An important determinant for the lipid composition of the viral envelope is the composition of the cellular membrane the virus buds from [47, 48]. It has long been known, however, that the lipid composition of the viral and cellular membrane can differ significantly [49, 50, 51, 52, 53, 54] and it was therefore proposed that some viruses selectively bud from membrane microdomains. Such microdomains may serve as budding platforms where viral transmembrane and core proteins are concentrated. Obvious candidates for such microdomains are the so‐called lipid rafts, highly enriched in cholesterol, sphingolipids, and phospholipids with saturated side chains [55]. Several viruses were proposed to bud from lipid rafts [56, 57], although these data suffer from the fact that the in vivo existence of raft microdomains has not been unequivocally proven. Instead, resistance to extraction with cold detergent is often taken as proxy for lipid rafts. Accordingly, sorting of proteins into detergent‐resistant membranes (DRM; [58]) was suggested to indicate their raft localization. Incorporation of DRM markers into the envelope of, e.g. Influenza, Sendai‐, Measles, Ebola virus and several retroviruses including HIV‐1 (or co‐localization of viral glycoproteins with DRM markers) has been taken as evidence for virus budding from rafts [57]. DRM may, however, comprise a heterogeneous population of microdomains, clustered together by extraction with cold detergent, since budding of viruses supposed to bud from lipid rafts as well as from non‐raft regions of the plasma membrane is affected by cholesterol depletion [59, 60, 61]. Recently, the complete lipid composition of purified HIV‐1 particles has been determined without any detergent treatment [62]. The viral lipidome was shown to be very similar to the suggested composition of lipid rafts with a strong enrichment of cholesterol, sphingolipids including the unusual lipid dihydro‐sphingomyelin as well as phospholipids with saturated side chains. Interestingly, HIV‐1 particles excluded a bona fide DRM marker (flotillin 1) indicating that the virus buds from a certain subset of cellular microdomains. It is currently not known, however, whether these microdomains are preexisting or virus‐induced, and analyses of the lipid composition of viruses with different budding preferences and derived from different host cells will be important to further our understanding.
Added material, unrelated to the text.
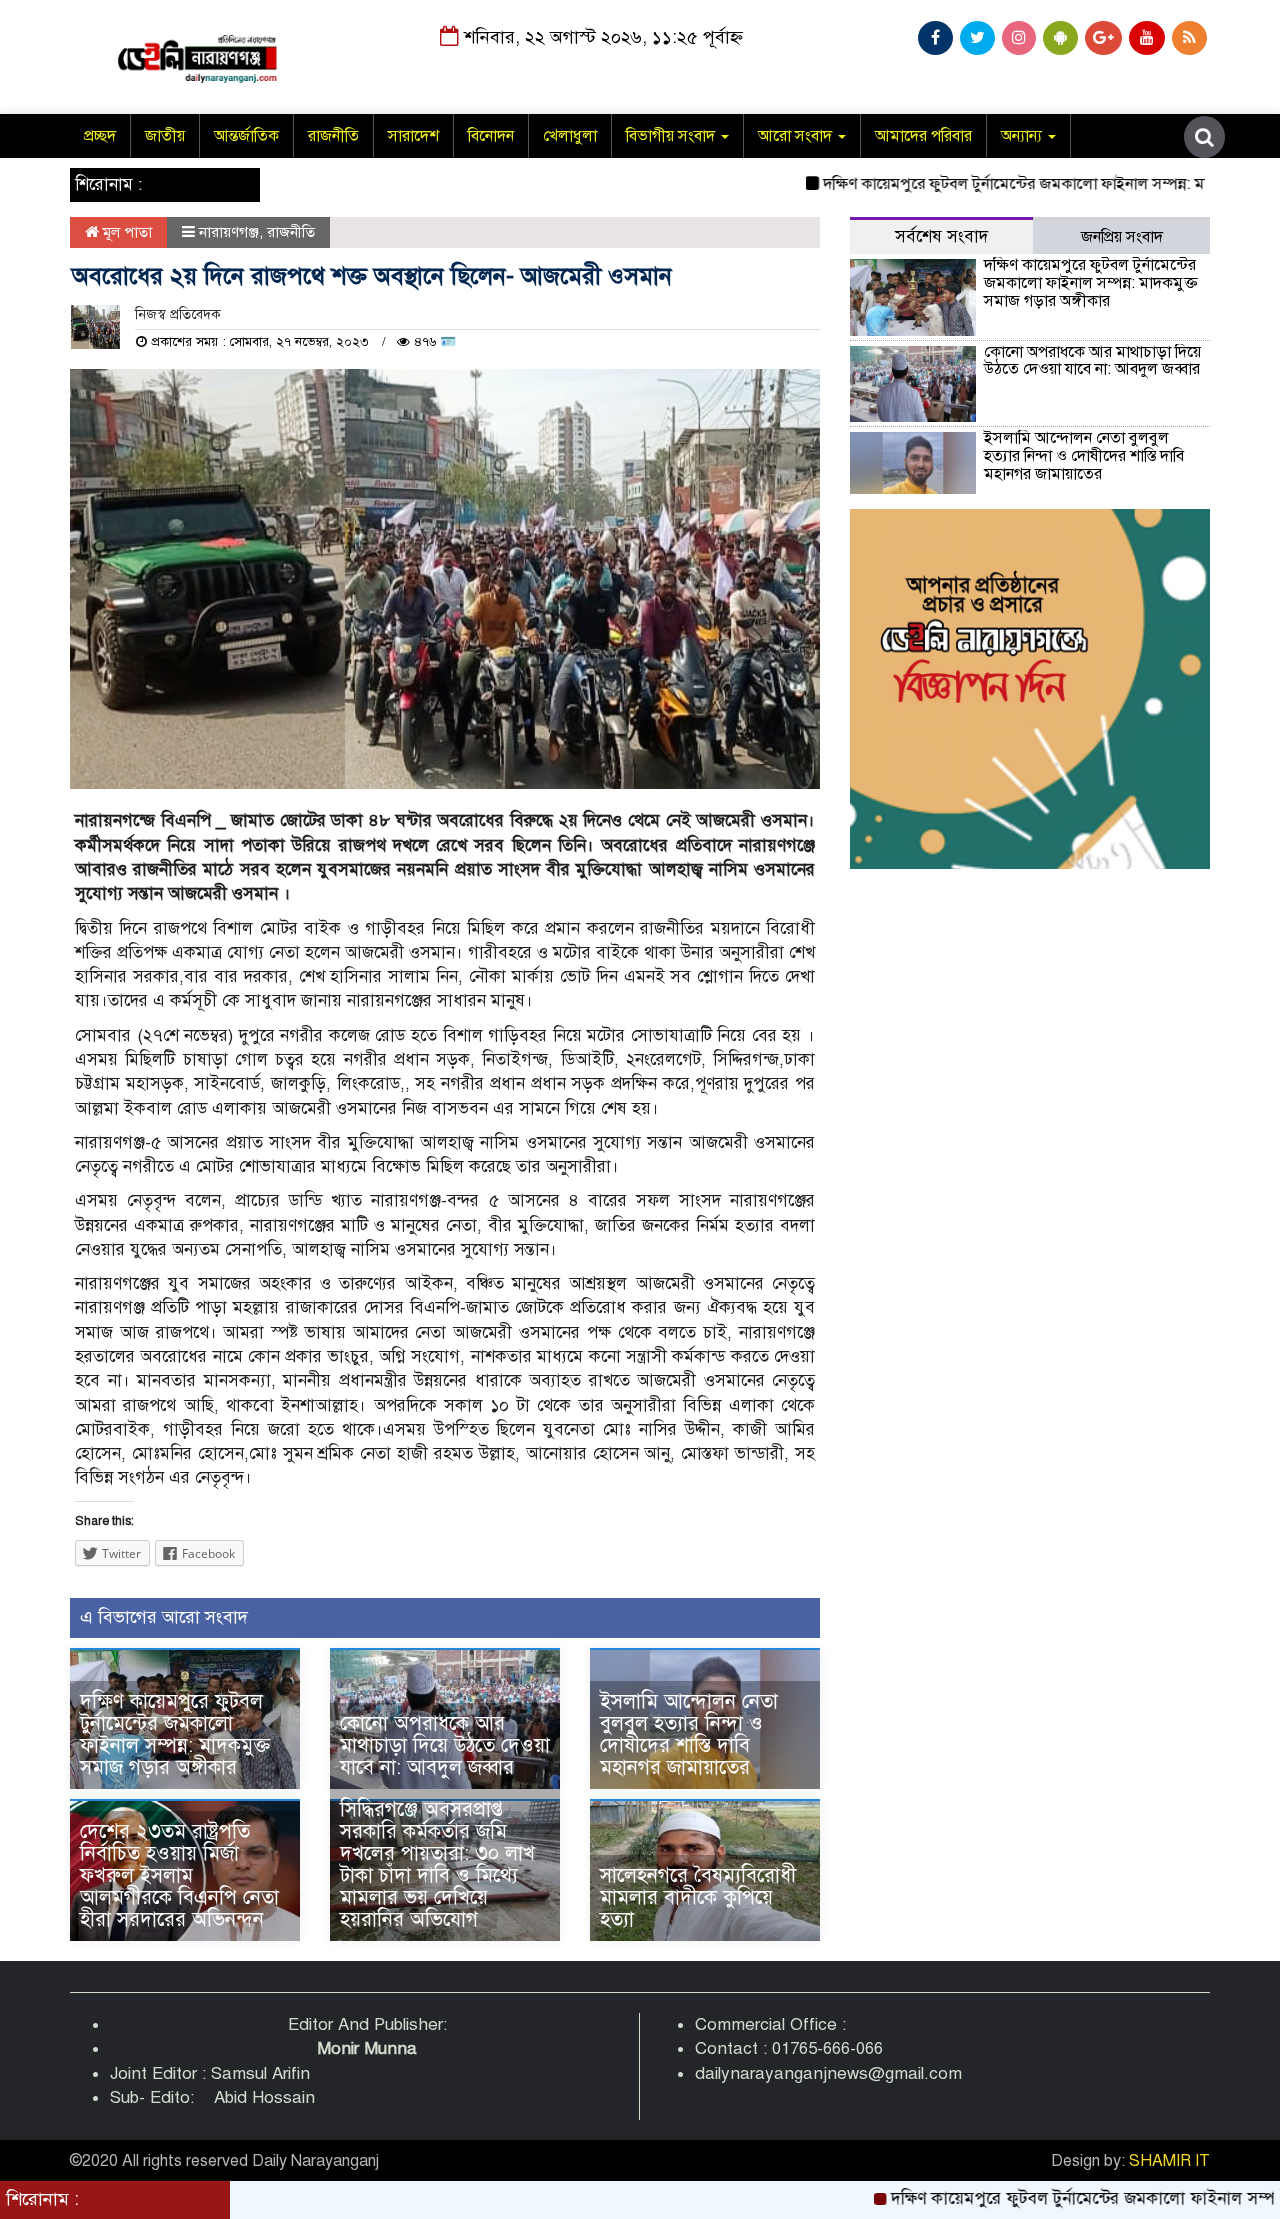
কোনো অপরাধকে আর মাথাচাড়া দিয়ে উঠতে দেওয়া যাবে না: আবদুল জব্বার (445, 1745)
Little is currently known about the sorting of viral structural proteins into lipid microdomains. Cellular signal transduction proteins that may be associated with lipid rafts are often found to be myristoylated as well as palmitoylated (reviewed in [63, 64]). Double acylation has however not been reported for viral proteins involved in budding from DRM, indicating that a different sorting mechanism is involved. Structural analysis of the HIV‐1 matrix domain in a complex with a soluble derivative of PI(4,5)P ₂ provided an intriguing suggestion: in this structure the 2′ acyl chain was buried within a hydrophobic groove of the protein, while the 1′ acyl chain, which extends in the opposite direction, would be free to insert into a lipid bilayer [46]. Since the 2′ chain is usually unsaturated while the 1′ chain is saturated, sequestration of the 2′ acyl chain by matrix could promote the association of PI(4,5)P ₂ with liquid ordered lipid microdomains. Thus, interaction with PI(4,5)P ₂ may help to explain binding of the viral Gag protein to the plasma membrane (see above) as well as its sorting into microdomains with a high content of saturated fatty acids.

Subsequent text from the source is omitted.